Social networking and other sites that collect user-generated data should also take steps to protect data on their sites, including establishing appropriate privacy policies and implementing the appropriate technical security measures.

The laws surrounding screen scraping and possible privacy and intellectual property violations are somewhat murky, said Brian Bowman, a partner at the law firm Pitblado. Bowman spoke at the Global Privacy Summit in Washington, D.C., sponsored by the Independent Association of Privacy Professionals.

In the United States, one interpretation of the law is that protected information doesn’t include information in a forum where a user voluntarily shared it, where it’s publicly available, and where users have not been led to believe that there are any technical controls limiting public access, he said. But it is fairly clear that it isn’t acceptable to collect information provided by children or from sites that are aimed at children. In other countries, such as Canada, the laws may be stricter regarding “expectations relating to publicly available information,” Bowman said.

There have been a few legal cases involving screen scraping that can be looked to for guidance. One, in Canada, involved Century 21 and Rogers Communication. The latter was accused of indexing, storing, and displaying photos and descriptions of properties that were for sale from Century 21’s Web site. Rogers had used robots to crawl the site, an action that was prohibited by the site’s terms of use. Rogers was found guilty of copyright infringement; $33,000 was awarded to the plaintiff.

The issue is growing in importance as tools to scrape screens for data are becoming more common and powerful, said Joanne Furtsch, policy and product architect at TRUSTe. Whereas much market data and research used to be collected by telephone, such data collection has been surpassed by online-based research, according to Furtsch.

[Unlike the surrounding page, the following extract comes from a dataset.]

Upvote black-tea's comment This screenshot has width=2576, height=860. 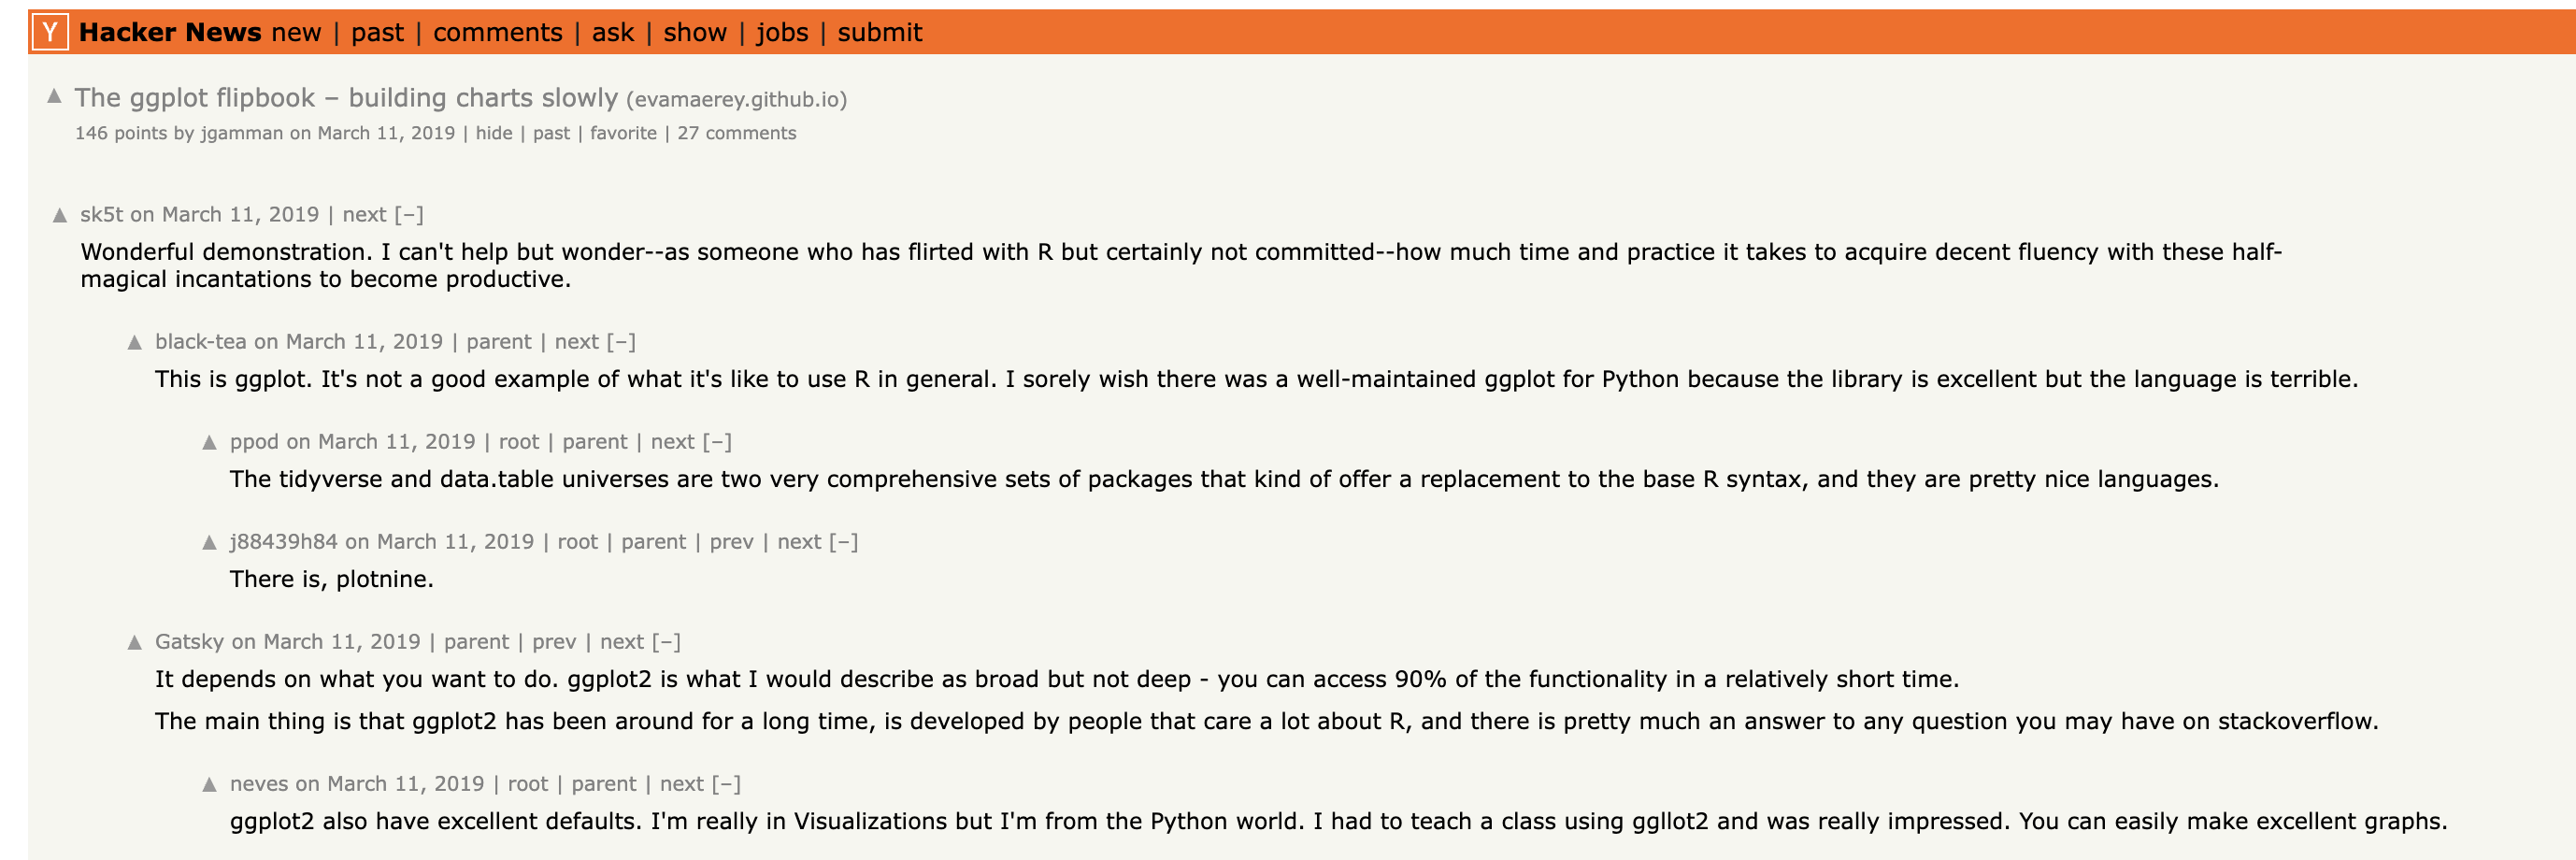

Many organizations’ marketing, public relations, or research departments may be either considering getting involved in or already engaged in this type of data collection, she said. Privacy officers and other executives at those companies should make sure that those running the program know what kind of data can be legally collected. It’s also important to monitor what may be collected by any third-party research firms. Businesses must avoid infringing on other companies’ privacy policies and terms of use, she said. If any policies are unclear, the organization needs to get clarification before it proceeds with the data collection at that site.

Executives should also assess whether data being collected may be sensitive or personally identifiable information under state and national national laws, said Bowman. Companies should consider applying filters that can remove names from data.

Social networking sites and blogs should be sure to let consumers know, in their privacy policies and other areas, how the information they share on the site could be collected, said Furtsch. Such sites should also let potential screen scrapers know what information they’ll allow to be scraped. Some sites, such as Facebook, forbid any kind of automated data collecting, even if it’s by a user collecting data from his or her own account.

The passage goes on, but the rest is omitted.